Le documentaire Fanon, hier et aujourd’hui, réalisé par Hassan Mezine, est une stimulante contribution à la résurrection cinématographique d’un immense combattant pour la liberté des peuples. Un Moudjahid de la pensée en action que les idéologues dogmatiques ont largement ignoré et que les propagandistes de droite n’ont eu de cesse de diaboliser. Frantz Fanon, figure emblématique des luttes anticoloniales, celui-là même que les universités néocoloniales éludent entre silence aigre et embaumement perfide, réapparait dans ce film dans toute sa pertinence politique, dans toute son urgence. Le fils de la Martinique et l’Algérien, l’internationaliste Fanon revient parmi nous comme dans un songe pour rappeler que l’aliénation est l’instrument le plus redoutable de la domination, que la colonialité est une continuité criminelle et que la dignité est inséparable de la liberté.

Hassan Mezine, qui a travaillé aux côtés de René Vautier, a construit patiemment son ouvrage, touche après touche, pour présenter une trajectoire fulgurante par son intensité intellectuelle et la nature indomptable de l’engagement. Après plusieurs années de recherches d’archives, de collecte d’images, de témoignages et de tournage, Hassan Mezine a réussi à réaliser un film à la fois riche en informations, profond et sensible.
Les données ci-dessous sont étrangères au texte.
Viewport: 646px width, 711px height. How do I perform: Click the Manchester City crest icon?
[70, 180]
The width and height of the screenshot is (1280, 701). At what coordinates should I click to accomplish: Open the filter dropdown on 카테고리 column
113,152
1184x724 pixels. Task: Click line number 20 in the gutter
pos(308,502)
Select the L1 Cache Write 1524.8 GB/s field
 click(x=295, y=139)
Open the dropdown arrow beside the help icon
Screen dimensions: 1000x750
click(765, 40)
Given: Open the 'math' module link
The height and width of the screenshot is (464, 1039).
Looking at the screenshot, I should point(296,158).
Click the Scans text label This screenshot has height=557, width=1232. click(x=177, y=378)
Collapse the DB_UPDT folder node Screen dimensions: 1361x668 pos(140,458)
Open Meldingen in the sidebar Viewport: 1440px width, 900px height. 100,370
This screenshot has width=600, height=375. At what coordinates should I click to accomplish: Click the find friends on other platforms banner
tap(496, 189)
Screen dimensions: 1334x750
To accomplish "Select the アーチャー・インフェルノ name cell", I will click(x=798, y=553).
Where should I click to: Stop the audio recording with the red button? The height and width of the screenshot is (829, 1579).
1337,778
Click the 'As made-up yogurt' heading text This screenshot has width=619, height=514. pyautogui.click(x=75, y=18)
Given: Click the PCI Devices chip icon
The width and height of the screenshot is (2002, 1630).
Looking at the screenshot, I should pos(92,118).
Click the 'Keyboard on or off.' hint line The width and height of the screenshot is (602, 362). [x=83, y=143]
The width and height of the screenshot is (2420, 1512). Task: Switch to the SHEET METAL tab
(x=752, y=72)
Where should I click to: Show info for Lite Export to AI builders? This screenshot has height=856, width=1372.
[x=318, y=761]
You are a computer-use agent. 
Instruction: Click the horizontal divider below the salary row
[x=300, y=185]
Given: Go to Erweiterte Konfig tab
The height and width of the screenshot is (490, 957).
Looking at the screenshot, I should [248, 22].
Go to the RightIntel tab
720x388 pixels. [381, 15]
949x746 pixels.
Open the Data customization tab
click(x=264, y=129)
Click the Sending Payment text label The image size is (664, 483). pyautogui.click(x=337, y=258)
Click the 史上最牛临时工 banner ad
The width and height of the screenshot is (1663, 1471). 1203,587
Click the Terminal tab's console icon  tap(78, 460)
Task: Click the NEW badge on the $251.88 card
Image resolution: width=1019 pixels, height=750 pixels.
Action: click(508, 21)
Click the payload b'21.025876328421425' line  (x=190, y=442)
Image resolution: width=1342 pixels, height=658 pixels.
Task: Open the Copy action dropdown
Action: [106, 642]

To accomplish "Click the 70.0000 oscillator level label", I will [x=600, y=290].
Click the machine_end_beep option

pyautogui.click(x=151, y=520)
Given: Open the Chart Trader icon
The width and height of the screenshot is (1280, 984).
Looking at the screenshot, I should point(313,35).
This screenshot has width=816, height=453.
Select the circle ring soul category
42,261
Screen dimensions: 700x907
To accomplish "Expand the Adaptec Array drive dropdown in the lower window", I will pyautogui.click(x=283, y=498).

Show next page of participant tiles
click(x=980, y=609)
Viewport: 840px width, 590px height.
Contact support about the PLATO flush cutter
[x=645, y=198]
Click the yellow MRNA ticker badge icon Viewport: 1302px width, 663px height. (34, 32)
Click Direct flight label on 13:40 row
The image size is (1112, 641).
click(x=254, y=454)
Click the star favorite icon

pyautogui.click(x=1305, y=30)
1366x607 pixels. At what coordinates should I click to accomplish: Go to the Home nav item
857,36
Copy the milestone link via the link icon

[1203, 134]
Le documentaire, loin de n’être qu’un exercice de pédagogie politique, est divisé en deux parties, se conjugue en deux respirations, celle de l’Histoire et celle du temps présent. La première partie éclaire sur les engagements initiaux et la trajectoire singulière d’un jeune lycéen des Antilles françaises, son entrée en résistance contre le nazisme auprès des Forces Françaises libres (FFL). Mais Fanon déchante en prenant conscience très vite de la réalité du racisme au sein même de cette armée de « libération ». Il reconnaitra sans la moindre ambiguïté d’ailleurs dans une lettre à ses parents s’être fourvoyé dans un combat qui n’était pas le sien. Cette douloureuse expérience a probablement été l’un des éléments fondateurs de sa pensée future. Celle qui s’énonce dans toute sa vigueur et son audace dans « Peau noire, masque blanc » son opus inaugural sur les traumas du racisme.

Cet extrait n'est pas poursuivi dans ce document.